Inizialmente col termine coinè ci si riferiva alla varietà sovraregionale di stampo attico che si
era imposta in tutta la Grecia; in un secondo momento, il termine coinè veniva utilizzato per
designare la lingua comune che si diffonde su un territorio linguisticamente frazionato in più
aree dialettali.
In Italia la formazione delle coinè dialettali è legata ai cambiamenti linguistici che si avviarono
quando il dialetto locale di piccole aree entrò in contatto con il dialetto 'civile' o con l'italiano
delle grandi o medie aree circostanti.
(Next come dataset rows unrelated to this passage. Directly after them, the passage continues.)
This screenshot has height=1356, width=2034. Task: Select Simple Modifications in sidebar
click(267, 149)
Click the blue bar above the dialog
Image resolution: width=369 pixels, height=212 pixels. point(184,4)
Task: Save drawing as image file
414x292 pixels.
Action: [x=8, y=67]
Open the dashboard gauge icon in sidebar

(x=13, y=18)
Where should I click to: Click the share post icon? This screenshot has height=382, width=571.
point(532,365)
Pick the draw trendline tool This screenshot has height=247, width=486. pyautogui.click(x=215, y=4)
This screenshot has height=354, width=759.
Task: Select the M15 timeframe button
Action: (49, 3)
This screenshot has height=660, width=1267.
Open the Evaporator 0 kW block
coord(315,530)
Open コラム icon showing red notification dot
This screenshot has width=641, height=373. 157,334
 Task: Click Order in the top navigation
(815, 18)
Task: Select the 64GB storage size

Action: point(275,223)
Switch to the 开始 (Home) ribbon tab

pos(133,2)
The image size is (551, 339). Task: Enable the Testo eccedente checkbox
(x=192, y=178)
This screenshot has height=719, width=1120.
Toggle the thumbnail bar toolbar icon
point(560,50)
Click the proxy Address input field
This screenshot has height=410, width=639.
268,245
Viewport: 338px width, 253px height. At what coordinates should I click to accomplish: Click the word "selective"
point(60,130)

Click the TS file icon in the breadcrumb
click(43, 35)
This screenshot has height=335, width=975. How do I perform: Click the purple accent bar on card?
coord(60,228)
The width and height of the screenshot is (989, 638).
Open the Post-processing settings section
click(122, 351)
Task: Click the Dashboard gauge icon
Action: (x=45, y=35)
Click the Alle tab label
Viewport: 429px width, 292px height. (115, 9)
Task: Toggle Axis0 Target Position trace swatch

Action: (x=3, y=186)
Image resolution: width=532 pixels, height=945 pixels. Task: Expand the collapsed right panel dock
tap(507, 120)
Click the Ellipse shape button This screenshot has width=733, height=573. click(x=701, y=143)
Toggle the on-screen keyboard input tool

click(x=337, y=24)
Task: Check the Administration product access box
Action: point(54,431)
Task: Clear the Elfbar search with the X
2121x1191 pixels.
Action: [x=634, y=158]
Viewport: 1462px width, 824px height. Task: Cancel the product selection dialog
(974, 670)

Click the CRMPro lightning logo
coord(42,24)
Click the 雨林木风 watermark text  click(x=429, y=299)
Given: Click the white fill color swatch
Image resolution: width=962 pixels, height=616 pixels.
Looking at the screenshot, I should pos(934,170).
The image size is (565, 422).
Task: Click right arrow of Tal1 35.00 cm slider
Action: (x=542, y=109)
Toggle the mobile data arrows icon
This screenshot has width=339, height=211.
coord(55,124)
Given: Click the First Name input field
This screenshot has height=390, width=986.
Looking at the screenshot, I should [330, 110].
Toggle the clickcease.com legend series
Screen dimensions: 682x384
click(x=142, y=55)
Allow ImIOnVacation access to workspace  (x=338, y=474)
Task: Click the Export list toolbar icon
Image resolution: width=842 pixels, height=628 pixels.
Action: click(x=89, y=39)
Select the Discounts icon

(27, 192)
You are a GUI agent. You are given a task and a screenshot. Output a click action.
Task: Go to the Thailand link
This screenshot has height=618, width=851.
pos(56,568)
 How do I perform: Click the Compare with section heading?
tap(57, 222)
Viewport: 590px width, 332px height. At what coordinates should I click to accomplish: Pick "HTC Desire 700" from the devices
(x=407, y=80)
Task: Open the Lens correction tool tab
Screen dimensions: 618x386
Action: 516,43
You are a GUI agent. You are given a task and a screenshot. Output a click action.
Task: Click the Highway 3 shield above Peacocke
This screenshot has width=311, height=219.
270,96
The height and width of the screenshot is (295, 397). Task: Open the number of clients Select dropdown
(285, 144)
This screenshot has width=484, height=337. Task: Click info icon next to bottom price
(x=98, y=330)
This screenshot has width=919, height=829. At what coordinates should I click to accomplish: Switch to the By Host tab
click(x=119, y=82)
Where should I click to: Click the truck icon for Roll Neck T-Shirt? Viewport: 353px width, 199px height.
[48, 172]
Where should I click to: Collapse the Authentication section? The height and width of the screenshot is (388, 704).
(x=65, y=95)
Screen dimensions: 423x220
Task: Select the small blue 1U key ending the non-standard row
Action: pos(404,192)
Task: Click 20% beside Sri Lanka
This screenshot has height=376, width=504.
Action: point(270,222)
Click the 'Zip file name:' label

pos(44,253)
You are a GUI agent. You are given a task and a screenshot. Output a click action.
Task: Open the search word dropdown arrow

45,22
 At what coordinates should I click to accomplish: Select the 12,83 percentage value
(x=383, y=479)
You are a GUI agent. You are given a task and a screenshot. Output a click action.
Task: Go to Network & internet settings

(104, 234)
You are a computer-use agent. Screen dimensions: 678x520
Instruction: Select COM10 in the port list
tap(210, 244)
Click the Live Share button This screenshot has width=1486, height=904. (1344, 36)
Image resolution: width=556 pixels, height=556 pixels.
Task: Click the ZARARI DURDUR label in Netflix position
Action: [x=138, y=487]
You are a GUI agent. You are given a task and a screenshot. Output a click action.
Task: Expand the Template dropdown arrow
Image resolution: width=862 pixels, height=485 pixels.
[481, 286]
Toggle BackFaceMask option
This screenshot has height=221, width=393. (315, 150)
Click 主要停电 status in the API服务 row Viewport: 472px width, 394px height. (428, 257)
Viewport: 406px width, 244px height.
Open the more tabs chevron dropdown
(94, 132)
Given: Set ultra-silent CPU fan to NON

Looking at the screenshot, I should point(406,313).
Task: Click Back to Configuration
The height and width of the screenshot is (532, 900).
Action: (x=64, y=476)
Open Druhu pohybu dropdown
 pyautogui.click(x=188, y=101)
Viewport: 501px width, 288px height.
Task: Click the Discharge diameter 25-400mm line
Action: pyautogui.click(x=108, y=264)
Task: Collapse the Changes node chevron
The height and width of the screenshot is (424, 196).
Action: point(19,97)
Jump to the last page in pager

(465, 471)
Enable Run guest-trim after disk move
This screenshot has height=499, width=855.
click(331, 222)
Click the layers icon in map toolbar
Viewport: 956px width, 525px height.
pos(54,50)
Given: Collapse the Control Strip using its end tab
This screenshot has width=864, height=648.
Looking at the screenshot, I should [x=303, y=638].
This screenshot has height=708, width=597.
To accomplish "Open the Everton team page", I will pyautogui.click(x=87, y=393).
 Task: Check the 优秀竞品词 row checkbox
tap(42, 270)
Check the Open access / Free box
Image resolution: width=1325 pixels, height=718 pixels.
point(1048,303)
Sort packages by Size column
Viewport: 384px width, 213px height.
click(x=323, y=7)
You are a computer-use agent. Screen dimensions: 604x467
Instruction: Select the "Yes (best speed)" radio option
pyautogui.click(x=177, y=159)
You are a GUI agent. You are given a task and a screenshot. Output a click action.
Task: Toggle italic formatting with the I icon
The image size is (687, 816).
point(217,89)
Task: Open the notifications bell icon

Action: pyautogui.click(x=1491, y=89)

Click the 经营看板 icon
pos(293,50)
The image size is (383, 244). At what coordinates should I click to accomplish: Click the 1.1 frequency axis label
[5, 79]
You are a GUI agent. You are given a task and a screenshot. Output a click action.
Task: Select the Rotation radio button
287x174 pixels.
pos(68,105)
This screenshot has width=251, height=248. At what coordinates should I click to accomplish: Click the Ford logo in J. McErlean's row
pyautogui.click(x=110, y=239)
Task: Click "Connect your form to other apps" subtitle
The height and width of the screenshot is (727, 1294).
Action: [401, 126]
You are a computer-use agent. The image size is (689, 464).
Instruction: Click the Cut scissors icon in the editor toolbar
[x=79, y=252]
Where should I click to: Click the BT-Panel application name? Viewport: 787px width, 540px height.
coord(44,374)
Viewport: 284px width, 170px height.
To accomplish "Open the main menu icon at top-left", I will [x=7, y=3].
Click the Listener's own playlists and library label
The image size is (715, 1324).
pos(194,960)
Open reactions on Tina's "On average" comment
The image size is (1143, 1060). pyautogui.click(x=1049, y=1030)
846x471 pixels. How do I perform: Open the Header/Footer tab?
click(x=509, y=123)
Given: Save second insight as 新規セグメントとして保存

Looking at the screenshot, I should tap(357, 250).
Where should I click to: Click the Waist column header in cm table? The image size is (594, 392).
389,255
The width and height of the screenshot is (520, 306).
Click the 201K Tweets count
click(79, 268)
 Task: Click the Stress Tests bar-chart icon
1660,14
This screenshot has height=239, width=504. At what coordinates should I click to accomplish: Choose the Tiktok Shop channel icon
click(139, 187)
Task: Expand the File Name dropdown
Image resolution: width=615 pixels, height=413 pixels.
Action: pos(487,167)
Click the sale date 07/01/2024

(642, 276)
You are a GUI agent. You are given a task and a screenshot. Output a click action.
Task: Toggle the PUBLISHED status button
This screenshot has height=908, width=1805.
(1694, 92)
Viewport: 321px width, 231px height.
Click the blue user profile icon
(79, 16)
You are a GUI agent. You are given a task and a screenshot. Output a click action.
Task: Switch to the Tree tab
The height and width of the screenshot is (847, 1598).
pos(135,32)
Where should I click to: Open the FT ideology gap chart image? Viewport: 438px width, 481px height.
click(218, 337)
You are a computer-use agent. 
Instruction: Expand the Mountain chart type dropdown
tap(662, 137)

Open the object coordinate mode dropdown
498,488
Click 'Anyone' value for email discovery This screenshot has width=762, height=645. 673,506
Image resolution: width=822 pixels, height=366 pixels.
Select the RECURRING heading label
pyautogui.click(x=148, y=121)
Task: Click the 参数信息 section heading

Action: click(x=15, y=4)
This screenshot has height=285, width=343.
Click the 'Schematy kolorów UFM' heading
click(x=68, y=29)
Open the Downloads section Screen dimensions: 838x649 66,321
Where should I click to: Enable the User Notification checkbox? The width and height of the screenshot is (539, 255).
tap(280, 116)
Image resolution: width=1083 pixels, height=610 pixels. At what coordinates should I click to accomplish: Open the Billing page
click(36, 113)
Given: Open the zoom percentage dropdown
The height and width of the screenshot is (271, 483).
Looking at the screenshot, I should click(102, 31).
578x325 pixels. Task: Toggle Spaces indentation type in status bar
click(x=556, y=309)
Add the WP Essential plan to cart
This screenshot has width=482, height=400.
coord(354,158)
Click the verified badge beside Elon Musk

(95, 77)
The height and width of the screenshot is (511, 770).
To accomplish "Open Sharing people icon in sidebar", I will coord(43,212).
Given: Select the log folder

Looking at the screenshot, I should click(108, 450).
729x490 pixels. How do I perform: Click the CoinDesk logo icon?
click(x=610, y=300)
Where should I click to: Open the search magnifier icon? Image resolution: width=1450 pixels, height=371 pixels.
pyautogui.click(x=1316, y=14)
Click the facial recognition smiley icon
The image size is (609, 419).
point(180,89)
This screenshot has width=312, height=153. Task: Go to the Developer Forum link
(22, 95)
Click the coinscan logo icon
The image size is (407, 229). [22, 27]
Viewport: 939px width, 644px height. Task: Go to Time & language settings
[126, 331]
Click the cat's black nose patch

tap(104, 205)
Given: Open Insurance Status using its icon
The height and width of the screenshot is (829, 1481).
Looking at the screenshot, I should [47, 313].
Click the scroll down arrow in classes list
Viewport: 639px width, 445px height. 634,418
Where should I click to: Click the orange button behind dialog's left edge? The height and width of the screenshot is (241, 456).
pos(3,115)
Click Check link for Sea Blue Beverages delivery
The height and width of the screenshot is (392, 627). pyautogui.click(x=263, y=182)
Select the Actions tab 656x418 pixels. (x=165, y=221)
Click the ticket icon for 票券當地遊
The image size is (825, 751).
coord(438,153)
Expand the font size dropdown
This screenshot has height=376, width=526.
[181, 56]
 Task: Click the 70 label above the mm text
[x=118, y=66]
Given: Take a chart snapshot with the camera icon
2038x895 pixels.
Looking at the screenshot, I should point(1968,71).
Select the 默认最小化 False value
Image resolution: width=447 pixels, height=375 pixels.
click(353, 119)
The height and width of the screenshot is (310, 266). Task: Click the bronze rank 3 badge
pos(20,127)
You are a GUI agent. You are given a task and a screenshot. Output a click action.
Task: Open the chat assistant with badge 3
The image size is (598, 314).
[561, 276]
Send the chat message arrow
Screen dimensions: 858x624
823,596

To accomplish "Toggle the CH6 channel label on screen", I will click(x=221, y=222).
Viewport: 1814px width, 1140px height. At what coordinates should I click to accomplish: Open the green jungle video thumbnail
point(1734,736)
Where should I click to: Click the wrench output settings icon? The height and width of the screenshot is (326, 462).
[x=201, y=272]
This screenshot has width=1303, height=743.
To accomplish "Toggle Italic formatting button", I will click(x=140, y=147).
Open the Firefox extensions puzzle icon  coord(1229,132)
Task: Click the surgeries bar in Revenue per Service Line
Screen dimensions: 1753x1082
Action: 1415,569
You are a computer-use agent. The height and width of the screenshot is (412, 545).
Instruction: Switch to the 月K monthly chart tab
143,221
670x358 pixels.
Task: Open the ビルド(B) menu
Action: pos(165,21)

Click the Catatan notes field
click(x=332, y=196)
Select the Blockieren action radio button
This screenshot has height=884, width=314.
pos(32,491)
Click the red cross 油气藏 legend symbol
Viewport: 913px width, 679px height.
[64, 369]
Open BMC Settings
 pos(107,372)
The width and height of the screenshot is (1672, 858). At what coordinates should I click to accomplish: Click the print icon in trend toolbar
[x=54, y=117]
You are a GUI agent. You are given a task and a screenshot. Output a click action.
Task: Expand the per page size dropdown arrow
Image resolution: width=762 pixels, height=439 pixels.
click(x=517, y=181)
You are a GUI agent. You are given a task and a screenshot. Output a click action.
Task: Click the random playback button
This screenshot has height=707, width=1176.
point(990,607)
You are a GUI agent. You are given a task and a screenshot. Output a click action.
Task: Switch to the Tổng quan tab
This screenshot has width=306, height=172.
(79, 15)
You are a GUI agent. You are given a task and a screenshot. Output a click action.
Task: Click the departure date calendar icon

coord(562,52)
I parlanti furono spinti ad abbandonare i tratti tipici e
distintivi dei loro dialetti per accostarsi alle varietà cittadine o all'italiano in modo da evitare
una valutazione negativa. Le prime coinè si svilupparono attorno ai grandi centri come Milano,
Torino, Napoli e Venezia e si suddivisero in coinè attive (quelle diffusesi dai grandi centri
urbani verso i dintorni) e in coinè passive (quando la pressione dell'italiano attenua le
differenze dialettali più marcate). Purtroppo, non possediamo un quadro generale e completo
delle coinè dialettali d'Italia; è possibile però tracciare una mappa sommaria:
• Piemonte e Lombardia: ben conosciute due coinè attive che fanno capo a Torino e
Milano, diverse dai dialetti locali;
• Veneto: la coinè veneta è l'esempio più illustre di coinè attiva;
• Emilia Romagna: area priva di coinè;
• Toscana: presenza di micro-coinè attive;
• Roma: il romanesco che al di fuori della città viene percepito come coinè attiva;
• Campania: la coinè a base napoletana non solo è la più illustre nell'area meridionale ma
è anche accettata al di fuori dei confini regionali;
• Puglia: dopo Napoli, l'area intorno a Bari è il più grande e dinamico centro del
Mezzoggiorno;
• Calabria: coesistenza di micor-coinè passive (soprattutto tra la borghesia dialettofona) e
di micor-coinè attive intorno a Reggio Calabria;
• Sicilia: nell'isola non c'è un'unica coinè regionale nonostante Palermo e Catania
esercitino una forte influenza sul repertorio lessicale dell'isola;
• Sardegna: presenza di piccole coinè attive attorno alle città più importanti.